Detailed Description

TechStep is a three-arm, technology-based randomized controlled trial (RCT), with a stepped care approach, among high-risk HIV-negative transgender feminine, transgender masculine, and gender non-conforming youth and young adults for reducing sexual risk behaviors and increasing PrEP uptake. Transgender youth and young adults are enrolled for 9 months in the RCT. During the RCT, 250 participants will be enrolled and randomized to either: (1) text messaging (n=83), (2) WebApp (n=83), or (3) an informational website control (n=83) condition. Participants will include HIV-negative youth and young adults (ages 15-24) who are self-identified transgender feminine, transgender masculine or gender non-conforming. Participants will be recruited from venues in Boston, Houston, Los Angeles, New York, and Philadelphia. There will be four data collection time points: baseline, 3-, 6-, and 9-month. Visits will be conducted in-person at the venues, online, or some combination of in person or online. An ACASI will be completed using online survey tools.

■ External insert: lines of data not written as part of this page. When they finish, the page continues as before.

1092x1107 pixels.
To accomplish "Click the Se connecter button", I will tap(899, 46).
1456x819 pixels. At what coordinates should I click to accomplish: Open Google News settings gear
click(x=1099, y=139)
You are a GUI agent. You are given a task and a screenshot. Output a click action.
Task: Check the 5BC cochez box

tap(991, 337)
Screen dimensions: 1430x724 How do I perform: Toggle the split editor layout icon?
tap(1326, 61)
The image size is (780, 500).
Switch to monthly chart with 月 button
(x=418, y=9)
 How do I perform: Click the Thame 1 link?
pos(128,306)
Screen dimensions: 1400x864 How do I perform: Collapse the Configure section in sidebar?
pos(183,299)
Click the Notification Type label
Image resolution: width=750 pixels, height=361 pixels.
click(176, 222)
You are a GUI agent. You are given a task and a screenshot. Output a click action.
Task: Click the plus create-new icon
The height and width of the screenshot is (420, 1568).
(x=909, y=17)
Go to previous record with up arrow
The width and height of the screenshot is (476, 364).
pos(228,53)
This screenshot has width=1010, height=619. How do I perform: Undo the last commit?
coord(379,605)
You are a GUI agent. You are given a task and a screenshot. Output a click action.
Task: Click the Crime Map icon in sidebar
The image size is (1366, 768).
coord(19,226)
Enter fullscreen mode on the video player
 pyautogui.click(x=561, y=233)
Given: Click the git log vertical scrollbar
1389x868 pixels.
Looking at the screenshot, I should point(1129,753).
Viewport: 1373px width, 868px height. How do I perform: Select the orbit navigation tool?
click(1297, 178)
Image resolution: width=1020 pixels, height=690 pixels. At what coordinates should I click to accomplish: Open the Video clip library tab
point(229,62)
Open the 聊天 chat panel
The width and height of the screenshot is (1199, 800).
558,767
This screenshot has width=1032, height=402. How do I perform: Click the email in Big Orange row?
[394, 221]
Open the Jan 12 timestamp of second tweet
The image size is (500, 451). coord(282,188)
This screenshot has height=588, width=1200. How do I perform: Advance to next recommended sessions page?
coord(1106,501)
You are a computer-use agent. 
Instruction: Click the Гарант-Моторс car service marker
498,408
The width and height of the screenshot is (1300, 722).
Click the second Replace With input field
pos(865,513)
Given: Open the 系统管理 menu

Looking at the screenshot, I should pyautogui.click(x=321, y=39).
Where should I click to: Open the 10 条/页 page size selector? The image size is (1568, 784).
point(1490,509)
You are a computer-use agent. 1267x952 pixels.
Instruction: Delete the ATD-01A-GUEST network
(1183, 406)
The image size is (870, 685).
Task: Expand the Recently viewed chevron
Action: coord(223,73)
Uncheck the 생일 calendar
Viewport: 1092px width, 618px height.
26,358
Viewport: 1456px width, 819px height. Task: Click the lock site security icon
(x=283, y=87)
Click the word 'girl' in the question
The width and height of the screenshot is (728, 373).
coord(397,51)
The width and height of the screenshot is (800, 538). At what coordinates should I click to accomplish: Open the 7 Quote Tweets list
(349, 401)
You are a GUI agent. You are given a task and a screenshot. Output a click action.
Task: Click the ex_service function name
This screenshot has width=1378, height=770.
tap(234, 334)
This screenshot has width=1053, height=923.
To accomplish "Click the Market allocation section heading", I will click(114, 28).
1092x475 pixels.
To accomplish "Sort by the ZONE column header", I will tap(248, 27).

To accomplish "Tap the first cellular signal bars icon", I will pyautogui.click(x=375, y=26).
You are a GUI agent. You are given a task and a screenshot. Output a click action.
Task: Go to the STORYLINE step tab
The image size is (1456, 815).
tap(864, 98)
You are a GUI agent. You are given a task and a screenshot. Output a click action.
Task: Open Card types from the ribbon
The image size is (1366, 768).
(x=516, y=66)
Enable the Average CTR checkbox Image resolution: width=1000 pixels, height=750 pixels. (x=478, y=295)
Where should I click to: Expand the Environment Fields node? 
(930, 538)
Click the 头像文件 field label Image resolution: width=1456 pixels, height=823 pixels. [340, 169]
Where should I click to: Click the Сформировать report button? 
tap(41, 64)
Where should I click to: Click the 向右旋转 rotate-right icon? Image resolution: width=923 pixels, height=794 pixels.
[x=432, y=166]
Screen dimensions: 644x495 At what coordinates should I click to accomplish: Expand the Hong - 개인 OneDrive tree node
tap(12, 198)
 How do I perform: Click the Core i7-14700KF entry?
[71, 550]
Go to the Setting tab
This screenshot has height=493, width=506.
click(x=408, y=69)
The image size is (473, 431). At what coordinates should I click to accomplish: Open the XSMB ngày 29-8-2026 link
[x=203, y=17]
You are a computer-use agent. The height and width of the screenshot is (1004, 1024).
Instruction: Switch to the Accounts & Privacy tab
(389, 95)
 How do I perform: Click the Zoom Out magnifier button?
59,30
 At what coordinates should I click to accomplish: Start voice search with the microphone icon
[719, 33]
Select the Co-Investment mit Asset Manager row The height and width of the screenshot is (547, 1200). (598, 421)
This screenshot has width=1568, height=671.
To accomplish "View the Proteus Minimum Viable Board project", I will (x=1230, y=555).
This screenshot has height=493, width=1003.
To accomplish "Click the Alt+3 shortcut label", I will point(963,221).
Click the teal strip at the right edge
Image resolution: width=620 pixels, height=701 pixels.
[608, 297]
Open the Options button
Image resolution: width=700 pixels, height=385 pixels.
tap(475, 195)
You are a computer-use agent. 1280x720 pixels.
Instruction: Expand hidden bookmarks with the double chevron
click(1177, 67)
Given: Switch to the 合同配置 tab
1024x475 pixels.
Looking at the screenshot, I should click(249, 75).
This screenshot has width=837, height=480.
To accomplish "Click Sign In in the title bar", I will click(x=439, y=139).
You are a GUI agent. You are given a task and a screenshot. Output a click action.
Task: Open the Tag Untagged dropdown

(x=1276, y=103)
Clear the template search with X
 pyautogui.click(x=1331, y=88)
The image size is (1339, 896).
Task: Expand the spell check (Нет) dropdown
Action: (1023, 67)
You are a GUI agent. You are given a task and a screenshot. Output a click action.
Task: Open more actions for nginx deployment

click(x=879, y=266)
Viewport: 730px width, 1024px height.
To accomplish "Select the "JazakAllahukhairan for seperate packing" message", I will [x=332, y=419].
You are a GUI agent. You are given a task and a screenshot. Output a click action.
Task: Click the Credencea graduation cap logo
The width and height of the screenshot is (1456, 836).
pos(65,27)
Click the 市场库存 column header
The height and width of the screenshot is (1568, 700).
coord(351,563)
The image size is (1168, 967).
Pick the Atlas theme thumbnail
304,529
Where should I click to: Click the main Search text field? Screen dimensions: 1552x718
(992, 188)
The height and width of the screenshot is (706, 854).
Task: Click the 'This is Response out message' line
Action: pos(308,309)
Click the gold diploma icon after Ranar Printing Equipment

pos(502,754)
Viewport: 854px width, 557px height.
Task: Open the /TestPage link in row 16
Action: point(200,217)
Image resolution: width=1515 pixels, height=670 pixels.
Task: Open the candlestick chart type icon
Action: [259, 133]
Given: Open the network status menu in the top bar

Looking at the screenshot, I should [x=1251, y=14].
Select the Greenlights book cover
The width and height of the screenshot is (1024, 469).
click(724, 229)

An HIV test, sexually transmitted infection (STI) panel, urine screen for recent illicit drug use, and blood microsampling or dried blood spot, for those who report PrEP uptake, to verify PrEP adherence will be collected in-person at the participants local venue, or via mailed self-collection kits. Process data of each participant activity at each step of the intervention, as well as the control intervention, will be collected. The study aims to measure the effects of the information-only (Info) arm compared to a text messaging intervention (Text+Step) to a WebApp intervention (WebApp+Step) for reducing sexual risk behaviors and increasing PrEP uptake.

Conditions

HIV

Study Design

• Allocation Method: RANDOMIZED
• Intervention Model: PARALLEL
• Primary Study Purpose: PREVENTION
• Blinding Strategy: NONE

Study Groups

WebApp+Step

The TechStep WebApp+Step website intervention is a six-month technology-based intervention that uses peer-to-peer interaction, daily self-monitoring, and tailored content to address barriers to HIV sexual risk reduction and PrEP uptake and adherence.

Group Type: EXPERIMENTAL

WebApp (App+Step)

Intervention Type: BEHAVIORAL

Participants receive access to a culturally competent password-protected web-based application with transgender-specific resources, support, and health information. Participants who still exhibit sexual risk and do not uptake and/or adhere to PrEP at the 3-month assessment may also receive eCoaching for up to 12 weeks.

Information

The Information/No Step intervention includes nothing more than access to a website with information about trans health, HIV/STI information and local resources tailored for transgender persons.

Group Type: EXPERIMENTAL

Information/No Step

Intervention Type: BEHAVIORAL

Participants in the Information/No Step intervention will receive access to a static website with information about trans health, HIV/STI information and local resources tailored for transgender persons.

Text+Step

The TechStep Text+Step messaging intervention is a six-month technology-based culturally competent theory-based text messaging intervention that sends three automated text messages to participants daily to reduce HIV risk and increase PrEP uptake and adherence.

Group Type: EXPERIMENTAL

Text Messaging (Text+Step)

Intervention Type: BEHAVIORAL

Participants receive three culturally competent, theory-based pre-written messages per day sent on a predetermined schedule. Participants who still exhibit sexual risk and do not uptake and/or adhere to PrEP at the 3-month assessment may also receive eCoaching for up to 12 weeks.

Interventions

Text Messaging (Text+Step)

Participants receive three culturally competent, theory-based pre-written messages per day sent on a predetermined schedule. Participants who still exhibit sexual risk and do not uptake and/or adhere to PrEP at the 3-month assessment may also receive eCoaching for up to 12 weeks.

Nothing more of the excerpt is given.